Assigned task
From the line that contains "Open the Overview pie icon" to the final line of the entries below, write out every line exactly as it appears, and nothing else.

Provided information
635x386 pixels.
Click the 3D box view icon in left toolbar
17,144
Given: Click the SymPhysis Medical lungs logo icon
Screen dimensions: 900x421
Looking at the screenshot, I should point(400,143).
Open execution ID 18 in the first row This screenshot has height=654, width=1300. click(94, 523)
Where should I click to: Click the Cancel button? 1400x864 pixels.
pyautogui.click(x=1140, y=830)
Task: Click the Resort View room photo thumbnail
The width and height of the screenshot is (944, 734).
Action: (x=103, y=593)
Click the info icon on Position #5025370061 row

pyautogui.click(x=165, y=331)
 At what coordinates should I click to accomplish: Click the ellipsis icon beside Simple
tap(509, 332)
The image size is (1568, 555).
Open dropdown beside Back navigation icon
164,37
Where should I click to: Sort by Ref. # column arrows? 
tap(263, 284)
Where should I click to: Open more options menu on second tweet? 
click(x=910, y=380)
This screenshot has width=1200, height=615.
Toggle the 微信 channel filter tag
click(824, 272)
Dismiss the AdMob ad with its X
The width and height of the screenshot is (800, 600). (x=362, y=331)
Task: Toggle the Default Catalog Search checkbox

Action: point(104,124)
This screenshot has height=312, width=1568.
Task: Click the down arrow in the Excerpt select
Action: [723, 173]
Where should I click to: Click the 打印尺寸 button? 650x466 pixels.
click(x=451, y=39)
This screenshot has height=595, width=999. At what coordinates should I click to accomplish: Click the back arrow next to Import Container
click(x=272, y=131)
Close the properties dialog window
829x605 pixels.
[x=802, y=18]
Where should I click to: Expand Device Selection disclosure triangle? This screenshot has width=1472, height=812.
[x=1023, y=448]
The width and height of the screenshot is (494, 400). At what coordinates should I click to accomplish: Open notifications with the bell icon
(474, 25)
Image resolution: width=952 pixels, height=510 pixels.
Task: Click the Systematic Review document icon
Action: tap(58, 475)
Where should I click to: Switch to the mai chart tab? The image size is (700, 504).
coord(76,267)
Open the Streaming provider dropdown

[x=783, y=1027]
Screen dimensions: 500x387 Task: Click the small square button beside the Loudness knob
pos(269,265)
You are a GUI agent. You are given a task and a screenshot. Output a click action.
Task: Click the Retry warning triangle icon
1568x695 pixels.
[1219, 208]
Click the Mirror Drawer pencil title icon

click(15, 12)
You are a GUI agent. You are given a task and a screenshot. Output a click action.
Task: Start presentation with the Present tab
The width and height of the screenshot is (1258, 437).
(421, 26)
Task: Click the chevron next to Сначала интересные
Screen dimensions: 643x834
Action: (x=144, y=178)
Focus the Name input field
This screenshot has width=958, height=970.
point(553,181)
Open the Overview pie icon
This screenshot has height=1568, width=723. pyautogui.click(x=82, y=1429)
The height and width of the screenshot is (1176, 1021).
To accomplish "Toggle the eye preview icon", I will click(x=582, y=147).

Answer for the task
Open the Overview pie icon
This screenshot has height=1568, width=723. pyautogui.click(x=82, y=1429)
The height and width of the screenshot is (1176, 1021).
To accomplish "Toggle the eye preview icon", I will click(x=582, y=147).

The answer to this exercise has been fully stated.